On exam, he is ill-appearing. He has bilateral conjunctivitis that spares the limbus, non-exudative pharyngitis, and a polymorphic truncal rash. There is no appreciable cervical lymphadenopathy or extremity involvement. A chest x-ray demonstrates a round infiltrate of the left upper lobe, and initial labs reveal a white blood count of 17.5, a C-reactive protein (CRP) of 23.9 mg/dL, and a normal comprehensive metabolic panel. His positive blood culture is deemed a contaminant, and antibiotic coverage for community-acquired pneumonia is given with ampicillin.
Diagnostic evaluation: On day 5 of illness, his fevers persist despite broadened antibiotic coverage. Further work-up has ruled out viral respiratory pathogens and Epstein-Barr virus as a cause of persistent fevers. Incomplete Kawasaki disease is suspected due to continued fevers, the presence of three clinical criteria, and further increase in his CRP. He lacks other supplemental laboratory criteria, so an echocardiogram is obtained that shows mild dilation of the left anterior descending artery (LAD) of indeterminate significance. A repeat echocardiogram 2 days later reveals progressive dilation of left main coronary artery (LMCA), LAD, and right coronary artery (RCA).

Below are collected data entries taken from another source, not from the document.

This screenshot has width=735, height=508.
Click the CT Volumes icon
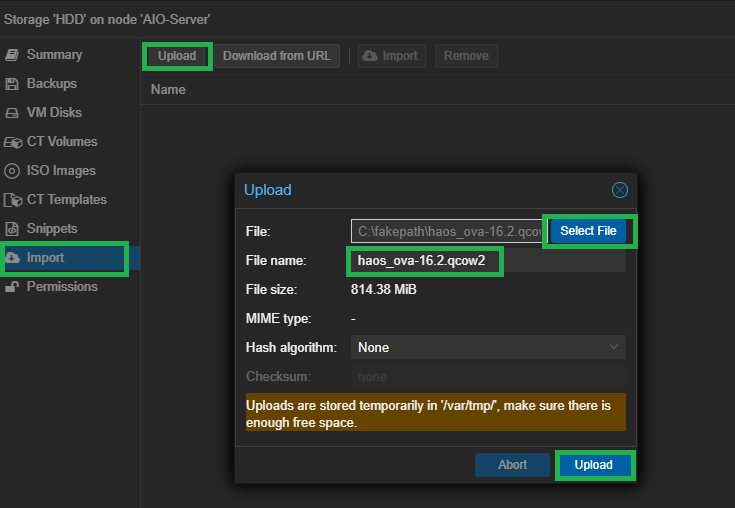[13, 142]
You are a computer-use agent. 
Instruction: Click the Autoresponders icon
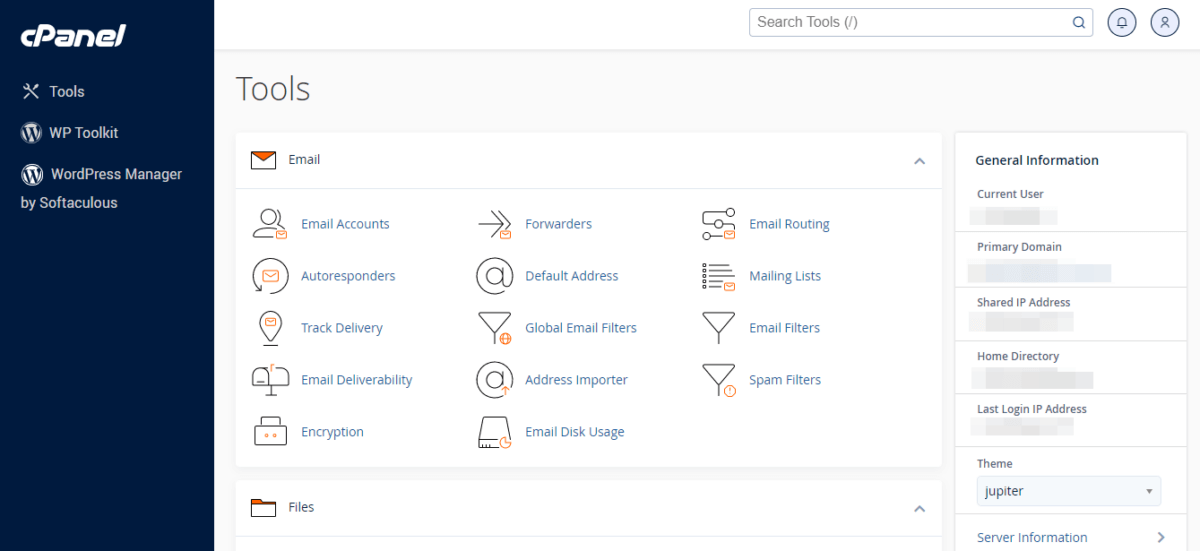[x=270, y=276]
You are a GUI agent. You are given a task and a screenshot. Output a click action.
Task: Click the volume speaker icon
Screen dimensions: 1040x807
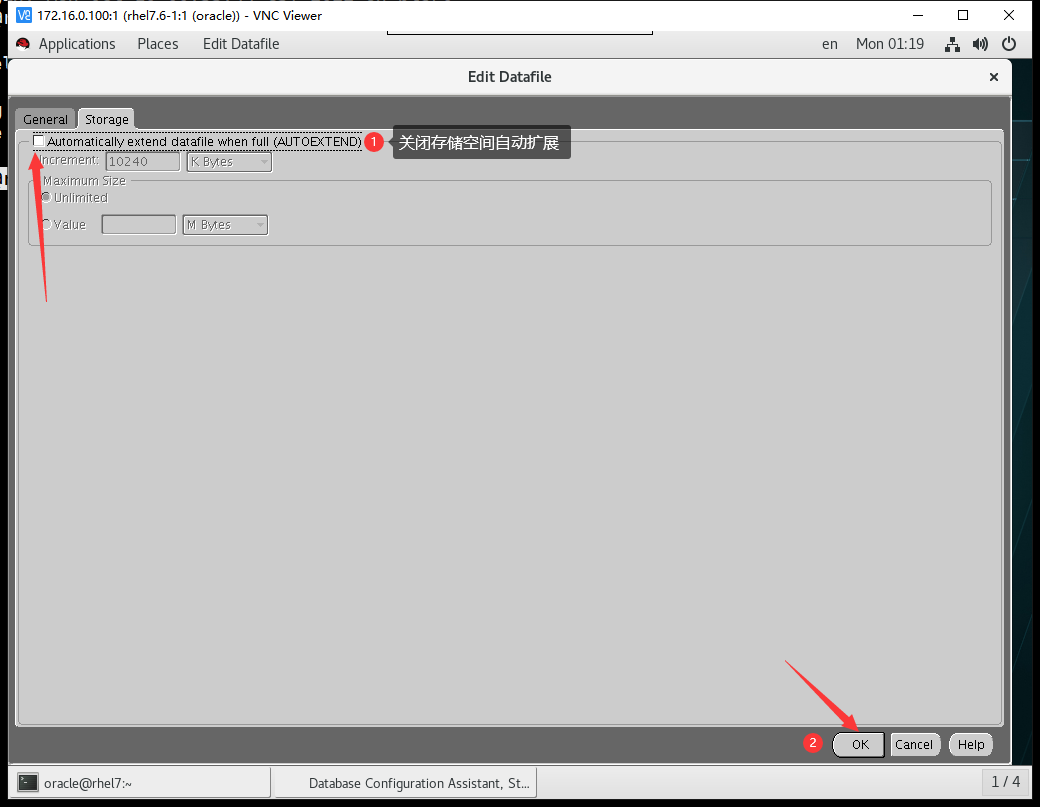980,44
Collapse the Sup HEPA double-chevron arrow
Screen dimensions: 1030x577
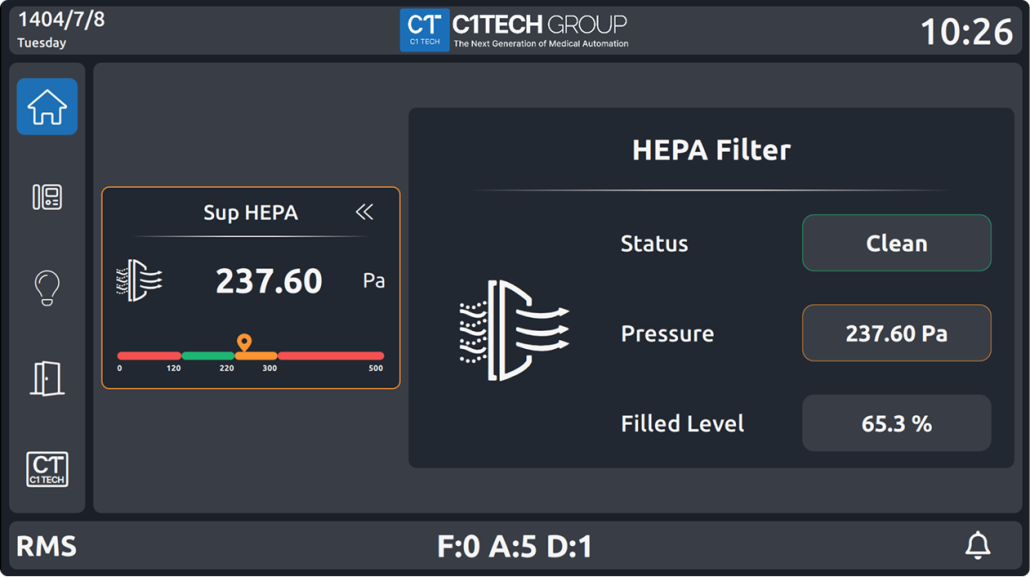pos(364,212)
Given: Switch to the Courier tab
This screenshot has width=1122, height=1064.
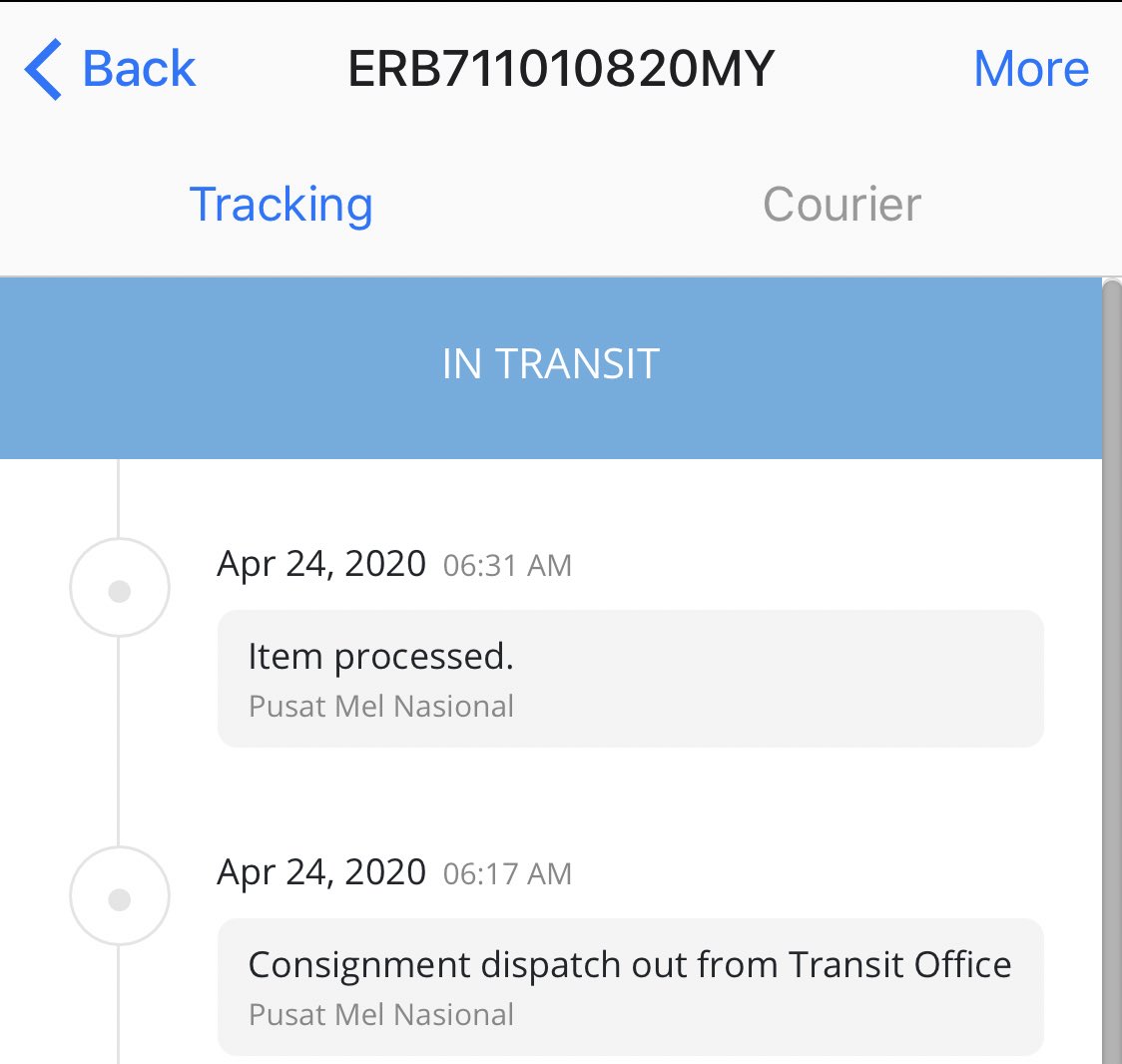Looking at the screenshot, I should click(x=842, y=205).
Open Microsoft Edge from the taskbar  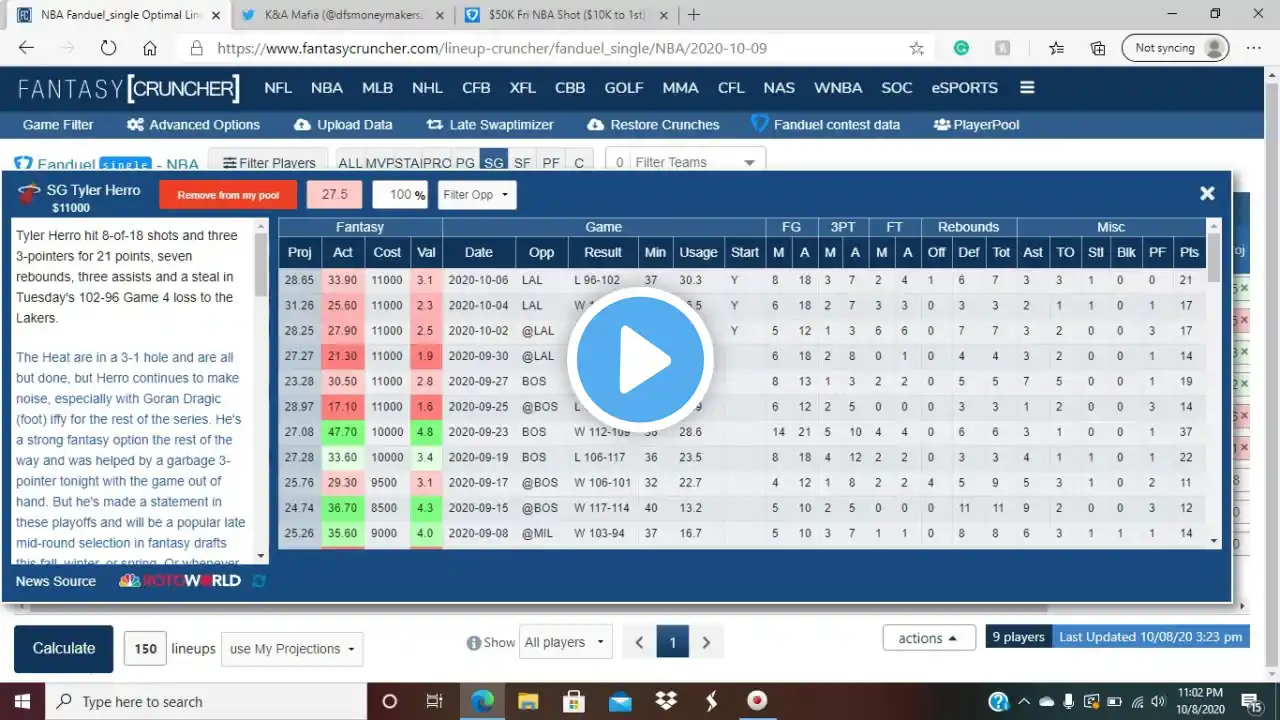[482, 701]
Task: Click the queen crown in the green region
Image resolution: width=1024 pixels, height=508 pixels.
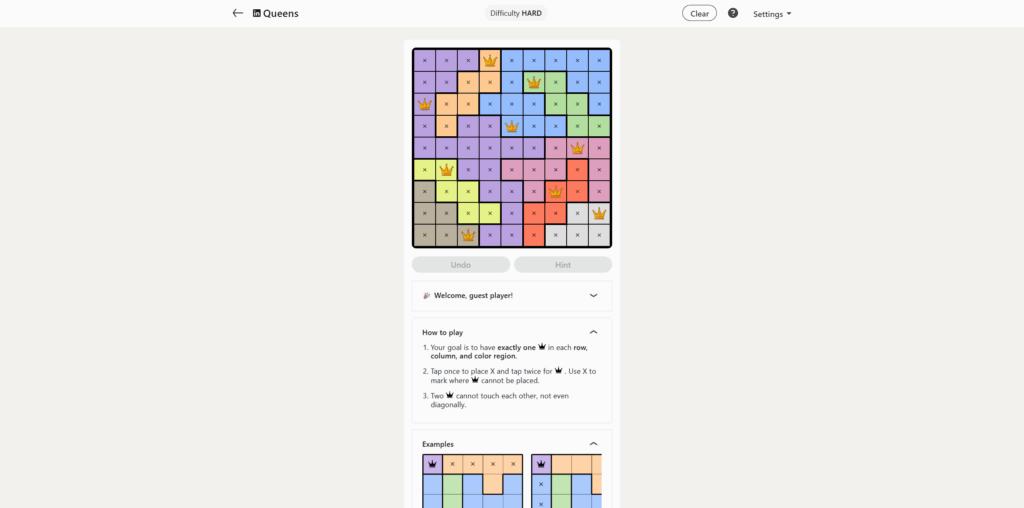Action: coord(534,82)
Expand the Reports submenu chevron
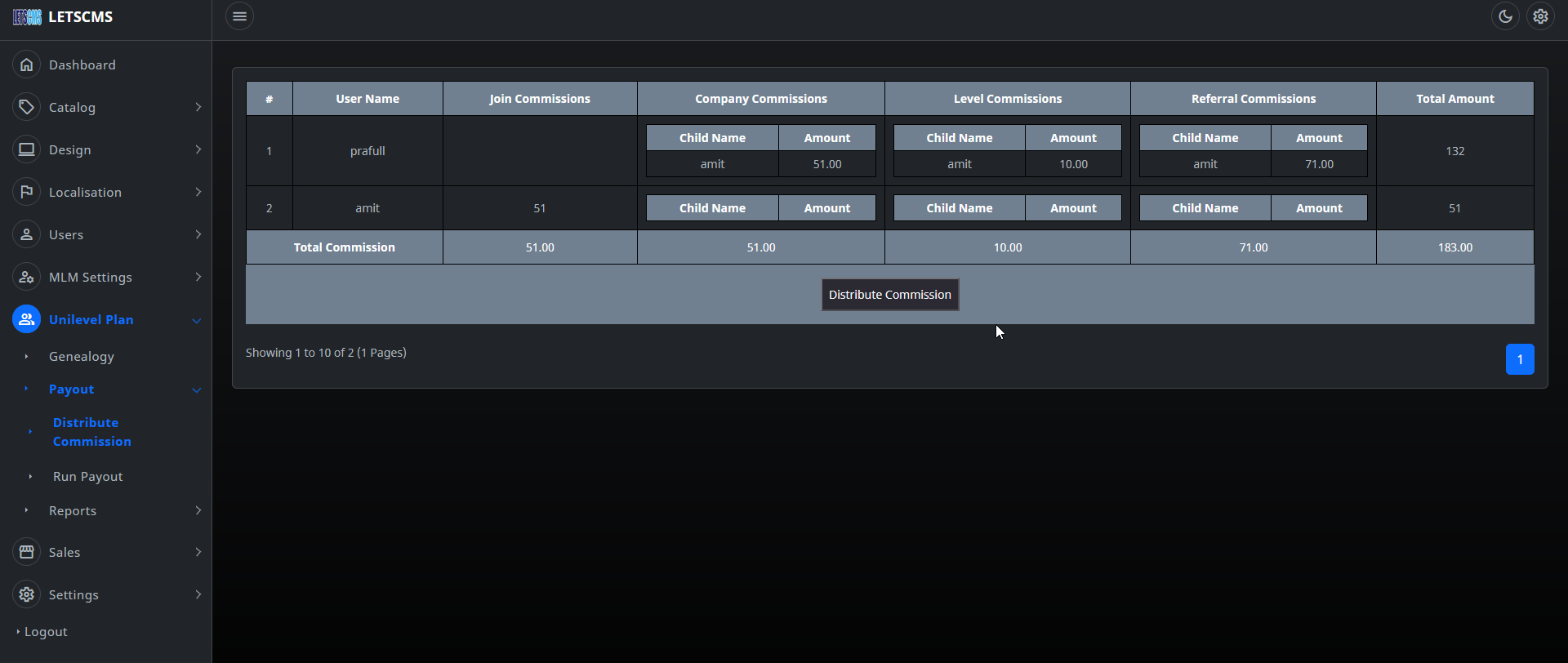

Diagnosis: Dilation of the LAD and RCA confirm a diagnosis of incomplete Kawasaki disease. Within 48 hours of treatment with IVIG and high-dose aspirin, the patient is afebrile with resolving symptoms and a declining CRP. He is discharged on the 9th day of illness on low dose aspirin and a cephalosporin to complete an antibiotic course for concurrent pneumonia.
Conclusion & Discussion: This case illustrates the importance of maintaining a high index of suspicion for an incomplete presentation of Kawasaki disease, particularly among infants. The American Heart Association’s guidelines were updated in 2017 to improve recognition of incomplete Kawasaki disease, particularly among infants who are more likely to have an incomplete presentation, abnormalities of the coronary arteries, and a delayed diagnosis. The key to this patient’s diagnosis was the presence of a bilateral conjunctivitis that spared the limbus. A bilateral, non-exudative conjunctivitis that spares the limbus has been recognized as a feature suggestive of Kawasaki disease for the better part of four decades; our review of the literature suggests this feature is highly specific to the diagnosis of Kawasaki disease.